In sentiment analysis, the polarity of a sentence is determined by considering the polarity of the words it contains and how these polarities are influenced in the context of the sentence. One such influence is negation, which inverts or weakens the polarity of an expression. The most well known cause of negation are the dozen or so closed-class negation words, such as “not”, “no” or “without”. However, there are several thousand open-class words (verb, nouns, adjectives…), so called polarity shifters, that also cause negation. For example, “abandon” in “abandon all hope” shifts the positive polarity of “hope” to negative, and “alleviate” in “alleviate your pain” shifts it from negative to positive.

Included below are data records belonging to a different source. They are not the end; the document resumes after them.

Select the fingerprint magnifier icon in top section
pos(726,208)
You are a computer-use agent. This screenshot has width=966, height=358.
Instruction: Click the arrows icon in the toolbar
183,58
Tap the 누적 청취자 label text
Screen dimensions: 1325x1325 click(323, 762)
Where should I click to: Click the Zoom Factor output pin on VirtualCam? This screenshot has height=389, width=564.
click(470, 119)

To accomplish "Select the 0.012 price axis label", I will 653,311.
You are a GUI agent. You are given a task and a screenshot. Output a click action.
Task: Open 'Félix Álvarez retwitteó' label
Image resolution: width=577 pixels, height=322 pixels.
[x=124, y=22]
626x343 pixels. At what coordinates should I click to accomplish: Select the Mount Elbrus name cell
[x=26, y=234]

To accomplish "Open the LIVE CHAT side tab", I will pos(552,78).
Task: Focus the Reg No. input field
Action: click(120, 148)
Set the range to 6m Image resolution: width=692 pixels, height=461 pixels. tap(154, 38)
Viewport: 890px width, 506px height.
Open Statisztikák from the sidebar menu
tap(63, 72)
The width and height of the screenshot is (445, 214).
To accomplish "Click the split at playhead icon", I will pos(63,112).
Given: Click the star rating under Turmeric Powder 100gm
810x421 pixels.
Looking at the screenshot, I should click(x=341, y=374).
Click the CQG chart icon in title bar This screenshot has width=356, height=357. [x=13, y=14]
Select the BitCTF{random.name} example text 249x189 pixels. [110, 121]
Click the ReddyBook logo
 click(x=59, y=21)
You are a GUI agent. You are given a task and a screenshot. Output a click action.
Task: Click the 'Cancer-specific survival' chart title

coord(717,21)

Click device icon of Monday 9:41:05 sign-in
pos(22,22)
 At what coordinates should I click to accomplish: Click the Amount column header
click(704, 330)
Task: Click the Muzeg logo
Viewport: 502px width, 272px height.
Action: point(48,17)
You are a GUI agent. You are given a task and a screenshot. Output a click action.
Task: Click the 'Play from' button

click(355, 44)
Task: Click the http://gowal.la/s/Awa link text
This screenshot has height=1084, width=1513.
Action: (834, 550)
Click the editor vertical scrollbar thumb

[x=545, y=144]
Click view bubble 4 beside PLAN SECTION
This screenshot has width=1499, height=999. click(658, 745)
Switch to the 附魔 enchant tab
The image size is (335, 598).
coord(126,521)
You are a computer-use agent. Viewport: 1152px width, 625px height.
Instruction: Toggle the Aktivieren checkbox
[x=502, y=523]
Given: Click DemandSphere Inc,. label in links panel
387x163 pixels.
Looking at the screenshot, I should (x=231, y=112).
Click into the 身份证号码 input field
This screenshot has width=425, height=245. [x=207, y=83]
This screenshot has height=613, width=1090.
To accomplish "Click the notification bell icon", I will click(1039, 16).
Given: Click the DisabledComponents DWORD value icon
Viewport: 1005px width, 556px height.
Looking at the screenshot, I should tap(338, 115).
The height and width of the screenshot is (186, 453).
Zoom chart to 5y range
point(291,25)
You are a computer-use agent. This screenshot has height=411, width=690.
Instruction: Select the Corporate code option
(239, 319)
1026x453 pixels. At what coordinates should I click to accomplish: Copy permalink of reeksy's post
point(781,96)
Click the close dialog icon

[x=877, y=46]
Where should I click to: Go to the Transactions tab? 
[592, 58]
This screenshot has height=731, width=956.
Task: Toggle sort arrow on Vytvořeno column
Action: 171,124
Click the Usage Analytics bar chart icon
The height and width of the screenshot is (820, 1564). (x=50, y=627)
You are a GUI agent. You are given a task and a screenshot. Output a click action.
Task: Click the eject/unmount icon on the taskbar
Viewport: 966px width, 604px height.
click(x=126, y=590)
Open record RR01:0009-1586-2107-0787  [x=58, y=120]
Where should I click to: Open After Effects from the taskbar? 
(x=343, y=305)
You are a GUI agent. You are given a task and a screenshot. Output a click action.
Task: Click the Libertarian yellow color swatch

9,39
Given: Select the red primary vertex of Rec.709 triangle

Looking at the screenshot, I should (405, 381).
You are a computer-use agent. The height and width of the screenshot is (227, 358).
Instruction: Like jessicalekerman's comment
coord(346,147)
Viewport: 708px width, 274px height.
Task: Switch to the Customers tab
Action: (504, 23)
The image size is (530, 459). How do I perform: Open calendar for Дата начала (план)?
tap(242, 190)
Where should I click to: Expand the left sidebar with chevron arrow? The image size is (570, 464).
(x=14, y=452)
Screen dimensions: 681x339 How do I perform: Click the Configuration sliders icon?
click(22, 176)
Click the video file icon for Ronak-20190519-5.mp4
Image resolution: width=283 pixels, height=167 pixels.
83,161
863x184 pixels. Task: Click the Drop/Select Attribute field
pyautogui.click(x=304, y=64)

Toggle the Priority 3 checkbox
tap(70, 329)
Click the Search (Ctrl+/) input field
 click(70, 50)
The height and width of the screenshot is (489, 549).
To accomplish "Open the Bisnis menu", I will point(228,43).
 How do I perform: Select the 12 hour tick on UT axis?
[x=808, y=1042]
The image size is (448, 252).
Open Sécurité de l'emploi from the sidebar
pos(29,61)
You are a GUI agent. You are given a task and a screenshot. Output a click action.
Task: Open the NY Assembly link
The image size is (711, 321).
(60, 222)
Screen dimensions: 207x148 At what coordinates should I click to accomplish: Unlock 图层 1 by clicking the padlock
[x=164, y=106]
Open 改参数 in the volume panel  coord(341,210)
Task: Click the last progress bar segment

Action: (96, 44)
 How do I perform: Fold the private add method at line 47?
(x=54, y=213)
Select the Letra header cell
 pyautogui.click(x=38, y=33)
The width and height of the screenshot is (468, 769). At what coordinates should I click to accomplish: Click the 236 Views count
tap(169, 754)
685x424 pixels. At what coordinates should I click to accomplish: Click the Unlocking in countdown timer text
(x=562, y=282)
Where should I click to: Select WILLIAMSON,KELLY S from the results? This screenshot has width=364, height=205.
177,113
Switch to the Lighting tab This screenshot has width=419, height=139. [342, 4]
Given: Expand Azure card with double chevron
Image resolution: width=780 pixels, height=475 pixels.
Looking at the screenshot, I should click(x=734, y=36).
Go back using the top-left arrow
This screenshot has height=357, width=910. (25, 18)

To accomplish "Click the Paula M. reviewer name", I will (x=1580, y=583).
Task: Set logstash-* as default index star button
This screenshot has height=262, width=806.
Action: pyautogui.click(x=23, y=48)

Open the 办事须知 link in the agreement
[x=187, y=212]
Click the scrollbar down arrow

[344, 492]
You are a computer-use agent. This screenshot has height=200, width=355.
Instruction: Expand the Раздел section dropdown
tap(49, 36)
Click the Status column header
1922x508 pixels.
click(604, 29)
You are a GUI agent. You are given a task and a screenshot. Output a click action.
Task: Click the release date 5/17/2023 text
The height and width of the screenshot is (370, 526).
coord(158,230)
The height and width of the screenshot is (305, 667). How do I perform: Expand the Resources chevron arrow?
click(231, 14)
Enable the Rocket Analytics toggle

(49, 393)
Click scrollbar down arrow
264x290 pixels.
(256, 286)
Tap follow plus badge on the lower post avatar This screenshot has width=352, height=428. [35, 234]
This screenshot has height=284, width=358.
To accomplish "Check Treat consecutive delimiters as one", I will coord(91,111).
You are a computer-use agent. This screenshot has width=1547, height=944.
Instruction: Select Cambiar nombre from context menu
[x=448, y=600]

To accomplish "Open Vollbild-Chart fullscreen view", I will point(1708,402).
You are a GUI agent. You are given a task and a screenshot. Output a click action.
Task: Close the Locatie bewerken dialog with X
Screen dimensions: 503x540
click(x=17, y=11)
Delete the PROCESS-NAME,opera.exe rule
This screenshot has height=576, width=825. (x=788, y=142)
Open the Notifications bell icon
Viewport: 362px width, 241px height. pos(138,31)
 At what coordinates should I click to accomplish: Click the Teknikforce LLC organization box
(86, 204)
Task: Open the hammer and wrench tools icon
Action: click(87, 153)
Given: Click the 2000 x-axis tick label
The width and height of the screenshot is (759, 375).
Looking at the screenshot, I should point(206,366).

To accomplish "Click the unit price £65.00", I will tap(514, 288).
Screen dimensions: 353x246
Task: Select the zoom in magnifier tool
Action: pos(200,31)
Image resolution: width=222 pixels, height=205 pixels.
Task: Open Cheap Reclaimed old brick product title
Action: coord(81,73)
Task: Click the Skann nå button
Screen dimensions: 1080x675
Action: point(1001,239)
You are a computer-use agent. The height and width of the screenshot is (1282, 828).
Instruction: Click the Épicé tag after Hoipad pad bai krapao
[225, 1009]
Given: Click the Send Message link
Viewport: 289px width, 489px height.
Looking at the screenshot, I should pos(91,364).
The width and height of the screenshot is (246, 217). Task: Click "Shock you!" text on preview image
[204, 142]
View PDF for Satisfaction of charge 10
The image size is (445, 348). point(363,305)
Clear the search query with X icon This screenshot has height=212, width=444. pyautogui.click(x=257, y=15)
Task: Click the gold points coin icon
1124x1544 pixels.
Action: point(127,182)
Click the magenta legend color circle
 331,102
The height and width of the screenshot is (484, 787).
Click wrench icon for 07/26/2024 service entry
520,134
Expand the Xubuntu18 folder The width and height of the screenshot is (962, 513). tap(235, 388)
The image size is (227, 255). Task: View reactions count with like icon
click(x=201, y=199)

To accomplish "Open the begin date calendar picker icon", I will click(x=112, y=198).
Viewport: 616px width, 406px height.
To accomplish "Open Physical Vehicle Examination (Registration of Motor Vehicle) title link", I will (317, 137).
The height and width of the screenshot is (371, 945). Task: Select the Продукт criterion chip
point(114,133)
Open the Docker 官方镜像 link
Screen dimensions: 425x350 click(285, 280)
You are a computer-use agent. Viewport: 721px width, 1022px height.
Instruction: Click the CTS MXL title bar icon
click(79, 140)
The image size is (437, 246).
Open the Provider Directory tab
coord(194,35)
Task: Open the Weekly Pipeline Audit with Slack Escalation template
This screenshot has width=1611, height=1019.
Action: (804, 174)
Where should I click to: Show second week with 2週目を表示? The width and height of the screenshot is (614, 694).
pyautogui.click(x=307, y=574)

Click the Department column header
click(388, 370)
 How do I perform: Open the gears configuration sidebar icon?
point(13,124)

Open-class polarity shifters are widely ignored in sentiment applications, mainly due to a complete lack of lexical resources that identify them. This lack of resources is in turn due to the considerable annotation effort required to identify thousands of shifters among tens of thousands of words. In my PhD research I develop a semi-automatic bootstrapping procedure that drastically reduces the annotation effort while ensuring the quality of the created resources. My pipeline uses both general linguistic resources like WordNet and FrameNet as well as numerous linguistically-informed features created specifically for this task.
As a result of my research we have created several shifter resources. These include lemma- and sense-based lexica for English, an extension indicating the polar directions in which specific shifters act, and a German shifter lexicon.